RECORDS SUPPLIED:

▼

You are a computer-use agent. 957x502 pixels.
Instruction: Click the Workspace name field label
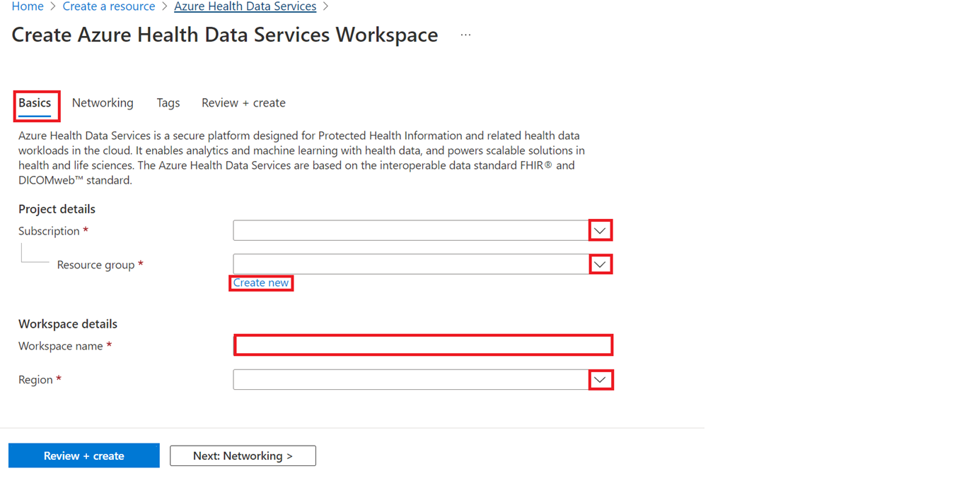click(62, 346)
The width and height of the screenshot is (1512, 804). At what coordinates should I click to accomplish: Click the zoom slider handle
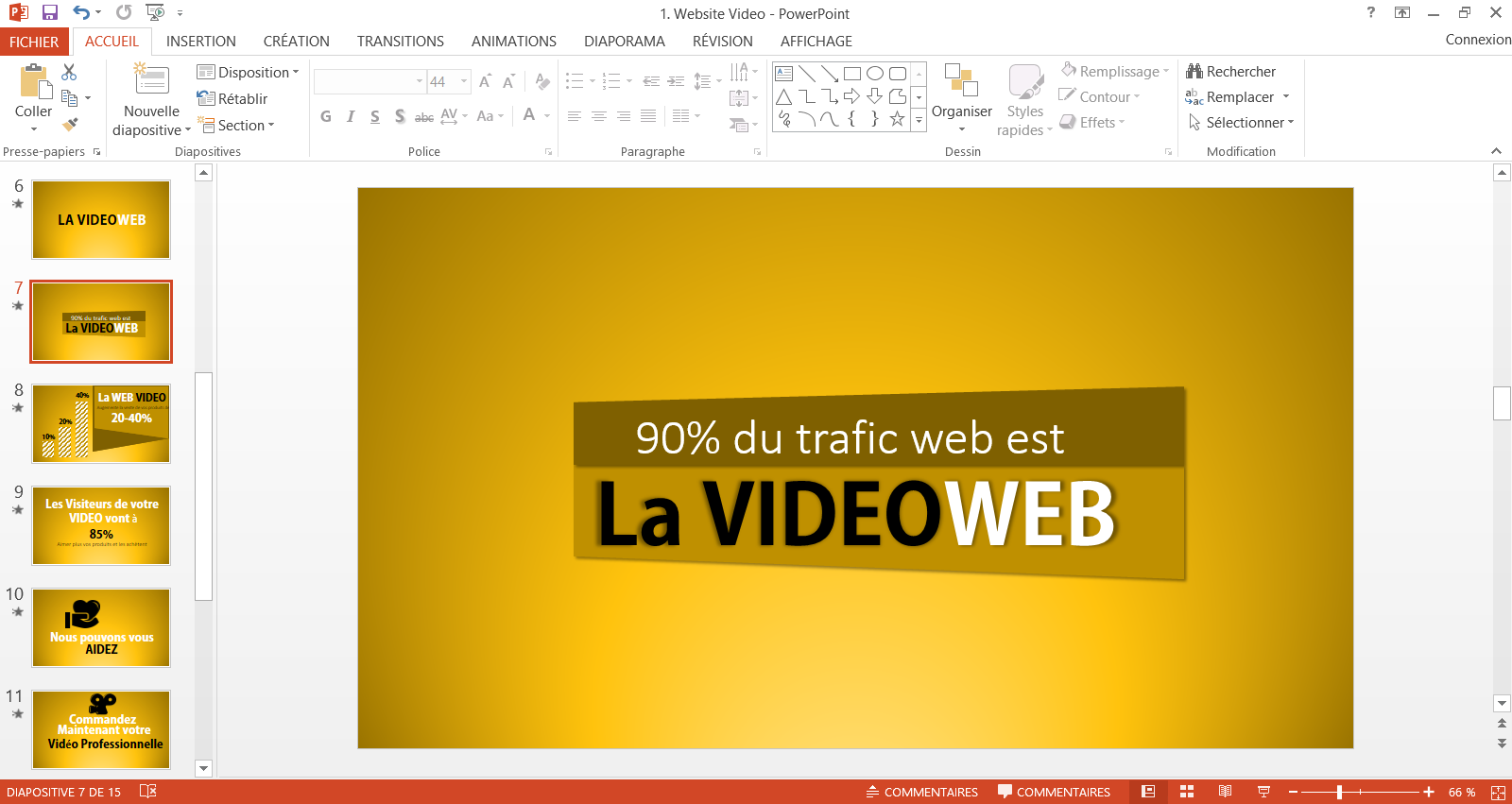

▲
▼

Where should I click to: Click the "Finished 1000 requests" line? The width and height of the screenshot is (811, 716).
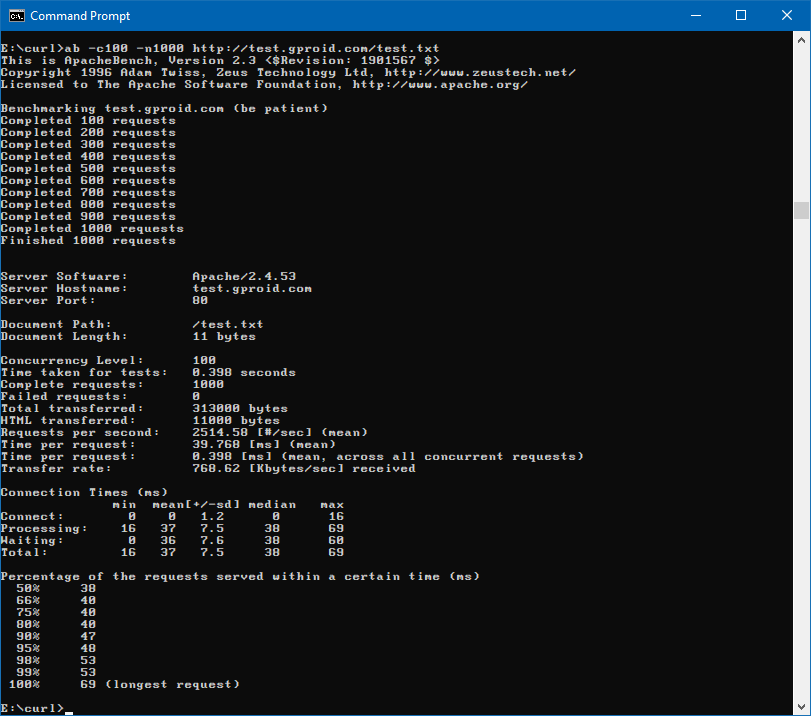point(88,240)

▲

WHAT IS BEING ASKED:
What you return from the records above should be exactly everything from the line with "Instruction: Click the" down to the line with "The width and height of the screenshot is (1512, 804).", both kept, and no pictures.

TASK ANSWER:
Instruction: Click the Workspace name field label
click(62, 346)
The width and height of the screenshot is (1512, 804). At what coordinates should I click to accomplish: Click the zoom slider handle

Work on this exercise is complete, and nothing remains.